§ **PROBLEM TO WORK ON**:
From the records below, set down exactly the lines starting with the line that contains "The height and width of the screenshot is (386, 744)." and going on through the line that contains "Given: Click the". Nothing else is wanted.
=======
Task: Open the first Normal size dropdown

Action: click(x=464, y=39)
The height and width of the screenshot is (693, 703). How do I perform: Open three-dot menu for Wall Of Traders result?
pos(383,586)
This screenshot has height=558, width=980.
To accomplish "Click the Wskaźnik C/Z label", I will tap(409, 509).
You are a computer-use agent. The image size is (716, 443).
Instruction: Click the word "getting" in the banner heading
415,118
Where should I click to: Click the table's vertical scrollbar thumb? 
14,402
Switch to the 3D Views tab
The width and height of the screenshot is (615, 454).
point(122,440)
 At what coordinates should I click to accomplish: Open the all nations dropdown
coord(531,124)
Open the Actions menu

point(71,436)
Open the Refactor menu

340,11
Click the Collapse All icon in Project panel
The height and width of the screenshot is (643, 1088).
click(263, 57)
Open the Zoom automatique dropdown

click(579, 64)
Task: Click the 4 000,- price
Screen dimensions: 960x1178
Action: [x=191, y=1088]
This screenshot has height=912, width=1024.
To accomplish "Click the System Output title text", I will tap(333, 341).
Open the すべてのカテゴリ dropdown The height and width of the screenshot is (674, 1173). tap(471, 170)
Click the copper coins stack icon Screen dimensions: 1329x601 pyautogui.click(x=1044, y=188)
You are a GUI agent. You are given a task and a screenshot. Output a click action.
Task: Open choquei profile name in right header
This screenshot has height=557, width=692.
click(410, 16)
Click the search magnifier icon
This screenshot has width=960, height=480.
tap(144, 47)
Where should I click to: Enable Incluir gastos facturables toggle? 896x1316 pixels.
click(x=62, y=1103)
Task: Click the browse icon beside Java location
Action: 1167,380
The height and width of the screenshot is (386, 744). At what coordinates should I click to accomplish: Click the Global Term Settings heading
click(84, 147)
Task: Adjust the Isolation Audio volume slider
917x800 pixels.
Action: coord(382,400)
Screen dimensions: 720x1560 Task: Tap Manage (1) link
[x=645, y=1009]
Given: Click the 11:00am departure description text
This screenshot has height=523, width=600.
=======
§ **SOLVED PROBLEM**:
The height and width of the screenshot is (386, 744). At what coordinates should I click to accomplish: Click the Global Term Settings heading
click(84, 147)
Task: Adjust the Isolation Audio volume slider
917x800 pixels.
Action: coord(382,400)
Screen dimensions: 720x1560 Task: Tap Manage (1) link
[x=645, y=1009]
Given: Click the 11:00am departure description text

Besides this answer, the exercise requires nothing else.